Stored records
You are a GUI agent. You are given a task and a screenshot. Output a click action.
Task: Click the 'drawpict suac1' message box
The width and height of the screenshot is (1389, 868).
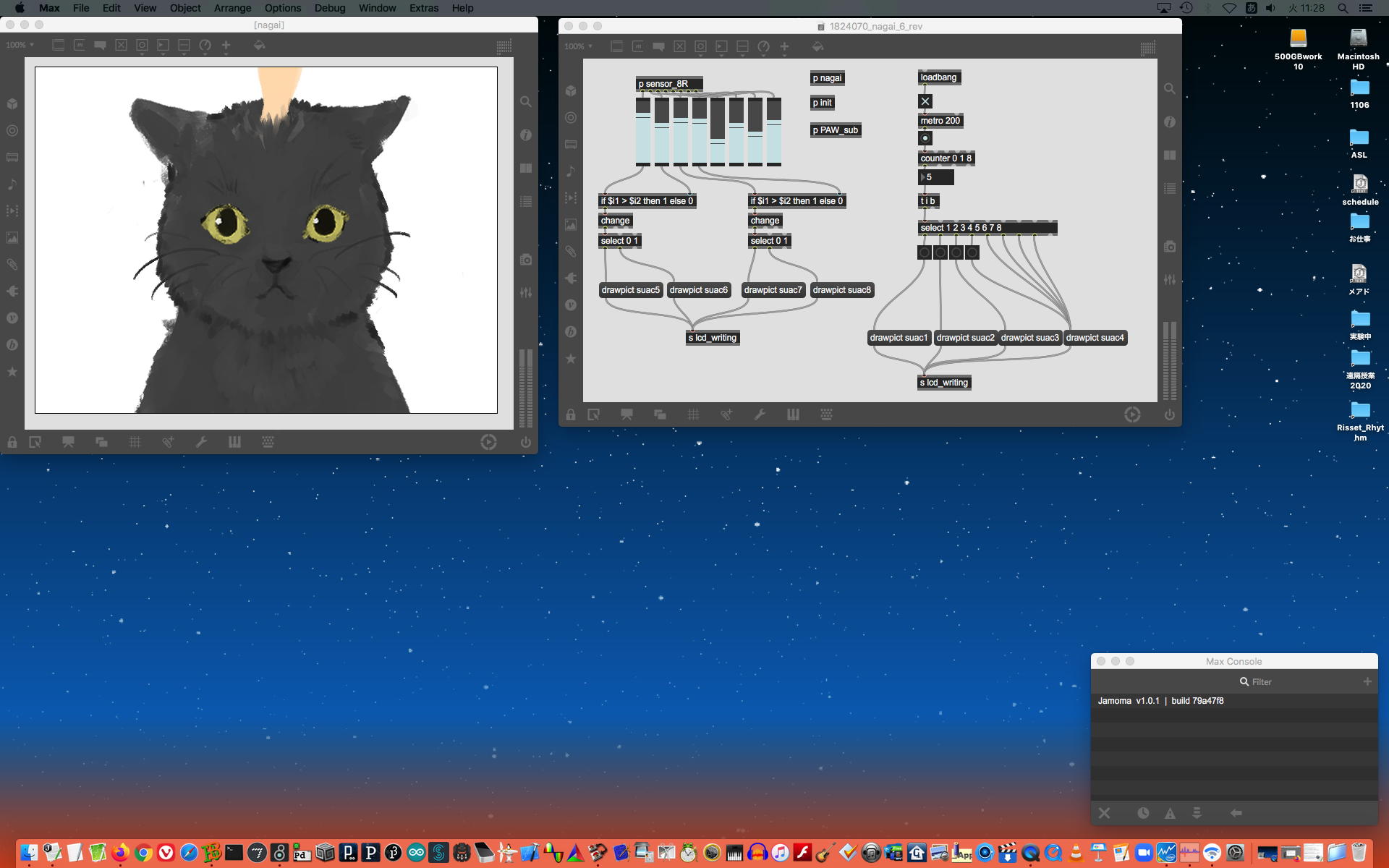point(898,338)
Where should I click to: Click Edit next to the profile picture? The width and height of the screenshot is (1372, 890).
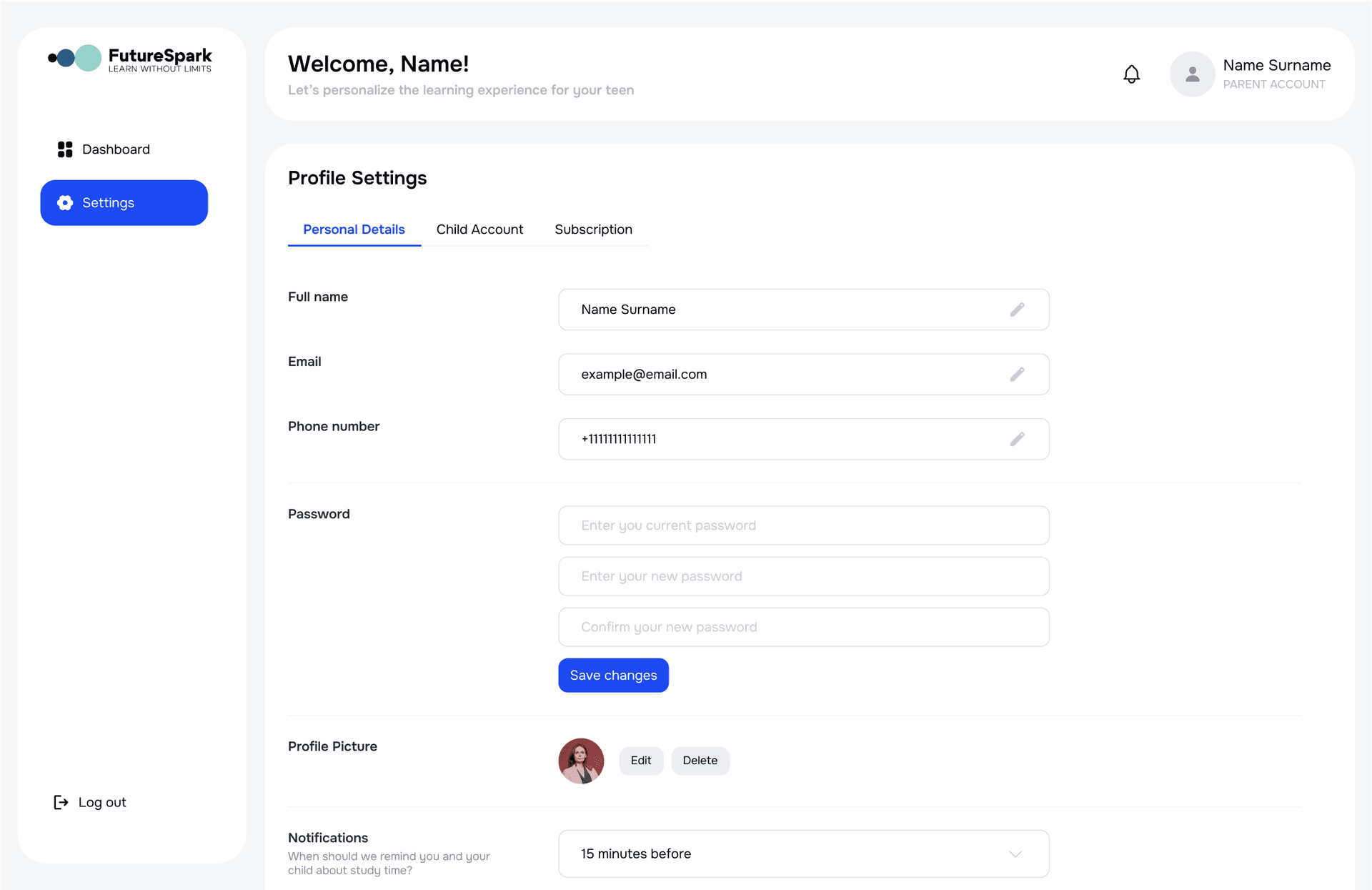641,761
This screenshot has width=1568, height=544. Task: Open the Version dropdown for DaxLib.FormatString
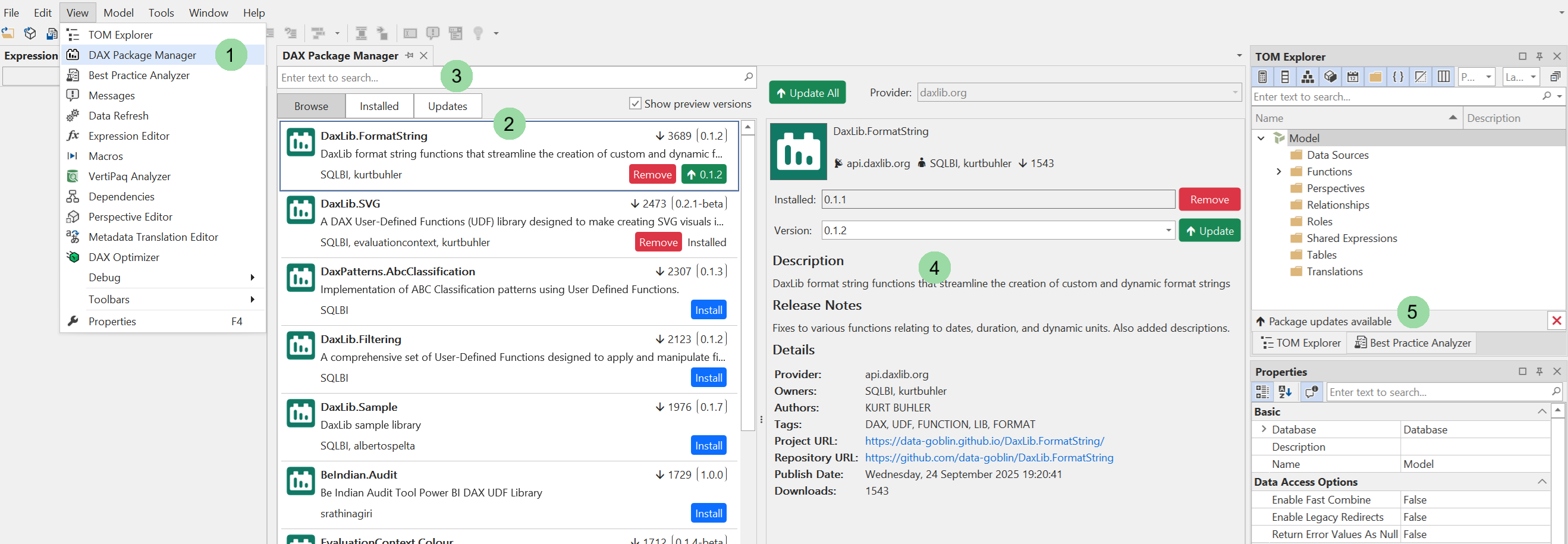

→ DIRECTIONS
With the pictures dropped, give every entry above again exactly.

→ RESULT
You are a GUI agent. You are given a task and a screenshot. Output a click action.
Task: Click the 'drawpict suac1' message box
The width and height of the screenshot is (1389, 868).
point(898,338)
Where should I click to: Click Edit next to the profile picture? The width and height of the screenshot is (1372, 890).
641,761
This screenshot has width=1568, height=544. Task: Open the Version dropdown for DaxLib.FormatString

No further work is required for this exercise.